Serious Mortgage Delinquency Takes Biggest Jump in 9 Years

Home mortgage delinquency rates rose sharply in the second quarter, possibly marking the beginning of long-term climb.

The Mortgage Bankers Association of America reported Tuesday that 4.15% of all home loans were at least 30 days past due on June 30, up 24 basis points from the March 31 level.

And serious delinquencies - late by at least 90 days - jumped more than in any other quarter in nine years, the trade group said. These loans climbed to 0.77% of all mortgages from 0.71% in the first quarter.

Delinquency rates had been edging down for three years, assisted by lower-rate refinancings and improvement in the economy. In the first quarter they hit the lowest level in 20 years.

The second-quarter increase signals an inevitable shift, said Warren Lasko, executive vice president of the Washington trade association.

"The downward trend is definitely over," Mr. Lasko said. "We expect a flat to slightly rising trend in delinquencies in quarters ahead."

The economy, he said, is close to peaking after several years of growth, and some of the loans spawned by the refinancing boom of the early 1990s are sure to sour.

The Mortgage Bankers Association found that delinquencies on all types of loans - conventional as well as government-insured - rose in the three months through June. The rise affected all regions of the country.

Foreclosure rates also increased slightly for all types of loans. Some 0.65% of conventional loans were in foreclosure at the end of the second quarter, 3 basis points more than on March 31, the trade group found.

The findings are based on quarterly surveys of 280 mortgage lenders with more than 21 million loans. The volume represents about one-third of all residential loans outstanding.

Mortgage bankers said the latest uptick was not surprising, given the booming business they did during interest rate declines in the early 1990s.

"It doesn't sound that bad," said Ron Gaither, vice president and treasurer of Prudential Home Mortgage Co., Frederick, Md.

The industry, he said, is "coming off a period of refinancing, and some of those loans are beginning to season out."

Many lenders were conservative during the past few years and will weather the coming quarters with fewer poorly performing loans, he said.
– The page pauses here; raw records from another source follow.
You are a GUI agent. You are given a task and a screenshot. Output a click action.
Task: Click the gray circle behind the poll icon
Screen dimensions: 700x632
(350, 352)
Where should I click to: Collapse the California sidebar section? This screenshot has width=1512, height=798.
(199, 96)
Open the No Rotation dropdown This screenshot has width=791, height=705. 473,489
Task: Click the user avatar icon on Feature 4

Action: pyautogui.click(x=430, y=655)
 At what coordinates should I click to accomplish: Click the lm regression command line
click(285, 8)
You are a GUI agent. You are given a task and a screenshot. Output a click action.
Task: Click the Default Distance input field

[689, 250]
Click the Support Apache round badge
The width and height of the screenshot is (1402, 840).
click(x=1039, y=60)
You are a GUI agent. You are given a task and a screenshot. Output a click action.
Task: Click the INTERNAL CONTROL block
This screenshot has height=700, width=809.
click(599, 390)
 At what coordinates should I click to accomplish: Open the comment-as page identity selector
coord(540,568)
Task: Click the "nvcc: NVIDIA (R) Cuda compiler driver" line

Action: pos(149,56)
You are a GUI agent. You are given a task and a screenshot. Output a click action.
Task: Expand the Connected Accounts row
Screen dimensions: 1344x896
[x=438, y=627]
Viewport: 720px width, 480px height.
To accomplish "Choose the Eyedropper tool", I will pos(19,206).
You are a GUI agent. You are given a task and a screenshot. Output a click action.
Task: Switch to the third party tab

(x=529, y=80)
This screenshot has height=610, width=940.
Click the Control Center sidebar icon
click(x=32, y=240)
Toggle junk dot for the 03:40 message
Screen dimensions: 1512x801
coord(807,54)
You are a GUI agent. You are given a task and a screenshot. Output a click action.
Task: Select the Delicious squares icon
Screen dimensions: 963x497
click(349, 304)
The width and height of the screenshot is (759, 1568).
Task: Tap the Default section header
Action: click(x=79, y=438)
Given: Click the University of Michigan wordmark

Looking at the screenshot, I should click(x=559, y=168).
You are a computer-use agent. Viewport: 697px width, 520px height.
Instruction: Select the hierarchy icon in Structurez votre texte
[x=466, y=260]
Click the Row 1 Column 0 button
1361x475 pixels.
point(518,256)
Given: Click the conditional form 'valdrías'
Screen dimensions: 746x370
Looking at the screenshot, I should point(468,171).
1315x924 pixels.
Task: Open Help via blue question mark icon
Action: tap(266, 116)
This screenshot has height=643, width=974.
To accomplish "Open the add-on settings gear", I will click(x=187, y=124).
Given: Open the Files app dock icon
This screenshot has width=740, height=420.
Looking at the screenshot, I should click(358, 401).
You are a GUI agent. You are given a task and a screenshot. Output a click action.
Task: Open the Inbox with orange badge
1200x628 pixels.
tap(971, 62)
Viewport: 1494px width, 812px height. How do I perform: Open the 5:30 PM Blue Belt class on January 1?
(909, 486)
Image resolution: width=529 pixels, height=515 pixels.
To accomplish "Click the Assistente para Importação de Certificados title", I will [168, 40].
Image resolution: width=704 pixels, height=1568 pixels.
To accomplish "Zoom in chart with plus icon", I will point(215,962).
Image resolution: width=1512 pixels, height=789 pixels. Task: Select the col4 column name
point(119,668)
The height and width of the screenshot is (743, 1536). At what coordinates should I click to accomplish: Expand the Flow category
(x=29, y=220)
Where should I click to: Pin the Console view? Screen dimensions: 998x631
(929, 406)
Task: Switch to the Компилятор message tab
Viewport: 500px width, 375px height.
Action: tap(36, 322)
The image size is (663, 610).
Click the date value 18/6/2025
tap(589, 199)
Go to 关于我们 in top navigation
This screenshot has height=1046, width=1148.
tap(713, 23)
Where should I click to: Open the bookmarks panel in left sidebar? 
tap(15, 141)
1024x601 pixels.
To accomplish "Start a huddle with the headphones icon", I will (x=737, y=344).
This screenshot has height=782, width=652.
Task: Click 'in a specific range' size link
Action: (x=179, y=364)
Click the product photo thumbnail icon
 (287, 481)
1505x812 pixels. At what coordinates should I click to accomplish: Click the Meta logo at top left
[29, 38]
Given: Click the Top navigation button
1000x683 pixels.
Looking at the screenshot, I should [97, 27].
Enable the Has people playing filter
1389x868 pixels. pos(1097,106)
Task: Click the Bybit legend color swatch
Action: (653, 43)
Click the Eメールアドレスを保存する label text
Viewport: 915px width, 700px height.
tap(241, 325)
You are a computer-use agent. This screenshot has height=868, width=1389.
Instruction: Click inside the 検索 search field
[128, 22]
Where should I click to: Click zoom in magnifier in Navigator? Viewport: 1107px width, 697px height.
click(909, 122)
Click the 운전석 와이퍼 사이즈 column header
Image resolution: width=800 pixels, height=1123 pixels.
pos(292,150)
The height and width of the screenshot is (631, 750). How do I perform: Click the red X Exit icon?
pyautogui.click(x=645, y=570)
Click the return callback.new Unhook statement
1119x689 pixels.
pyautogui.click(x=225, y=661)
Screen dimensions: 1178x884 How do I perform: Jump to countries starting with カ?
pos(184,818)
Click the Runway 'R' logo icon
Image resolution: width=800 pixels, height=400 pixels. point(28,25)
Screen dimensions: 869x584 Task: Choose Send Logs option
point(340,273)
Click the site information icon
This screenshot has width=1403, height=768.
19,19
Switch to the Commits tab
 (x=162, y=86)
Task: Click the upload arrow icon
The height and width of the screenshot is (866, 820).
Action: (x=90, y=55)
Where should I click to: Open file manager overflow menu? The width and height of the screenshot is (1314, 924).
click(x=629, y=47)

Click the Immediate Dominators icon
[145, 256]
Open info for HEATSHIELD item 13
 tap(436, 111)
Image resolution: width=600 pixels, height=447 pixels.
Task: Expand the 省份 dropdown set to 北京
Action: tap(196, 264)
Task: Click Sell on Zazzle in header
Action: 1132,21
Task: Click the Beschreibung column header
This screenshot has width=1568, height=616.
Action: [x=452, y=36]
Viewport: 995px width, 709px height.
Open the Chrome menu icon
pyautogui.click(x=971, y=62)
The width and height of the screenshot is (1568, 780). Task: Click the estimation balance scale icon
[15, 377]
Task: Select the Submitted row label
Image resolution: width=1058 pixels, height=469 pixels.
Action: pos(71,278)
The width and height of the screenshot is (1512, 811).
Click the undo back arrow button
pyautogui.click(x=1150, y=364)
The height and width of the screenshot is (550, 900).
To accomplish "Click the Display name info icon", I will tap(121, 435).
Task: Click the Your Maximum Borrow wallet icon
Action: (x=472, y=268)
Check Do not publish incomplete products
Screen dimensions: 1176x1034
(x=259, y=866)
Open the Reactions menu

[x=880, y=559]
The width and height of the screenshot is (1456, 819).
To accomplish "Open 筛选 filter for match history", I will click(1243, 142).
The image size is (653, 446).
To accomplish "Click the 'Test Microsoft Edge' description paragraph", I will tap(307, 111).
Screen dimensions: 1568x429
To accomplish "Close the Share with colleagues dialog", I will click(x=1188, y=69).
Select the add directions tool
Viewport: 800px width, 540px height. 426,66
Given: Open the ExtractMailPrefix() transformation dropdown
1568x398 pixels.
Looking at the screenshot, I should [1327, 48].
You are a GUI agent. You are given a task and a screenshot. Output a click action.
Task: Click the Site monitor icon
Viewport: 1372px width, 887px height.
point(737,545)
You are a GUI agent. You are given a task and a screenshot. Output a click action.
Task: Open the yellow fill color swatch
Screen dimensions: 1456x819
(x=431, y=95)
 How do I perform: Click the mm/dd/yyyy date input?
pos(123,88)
Some of loans "will turn sour, but you won't see a really large increase in delinquency rates," said David Lereah, the association's chief economist.

He said he would be surprised if the delinquency rate hit 4.5% over the next year.

Instead of heading straight up, delinquency rates may even fall in some of the quarters ahead, Mr. Lereah said.

Among geographic areas, the West, including recession-hit California, saw the largest increase in delinquencies. Western loans past due by at least 30 days rose to 3.67%, from 3.23% in the first quarter. The West and the North Central states, whose rate rose 23 basis points to 3.59%, still lag the national rate of 4.15%

The South, with a 4.67% delinquency rate, and the Northeast, with 4.36%, top the national average.

Though foreclosure rates rose from quarter to quarter, the rates declined on an annual basis. The Northeast's second-quarter rate of 1.36% reflects a 19 basis-point slide from a year earlier.

The foreclosure rate slid by 18 basis points, to 0.53%, in the North Central region; by 12 basis points, to 0.75% in the South; and by 9 basis points, to 1.01%, in the West.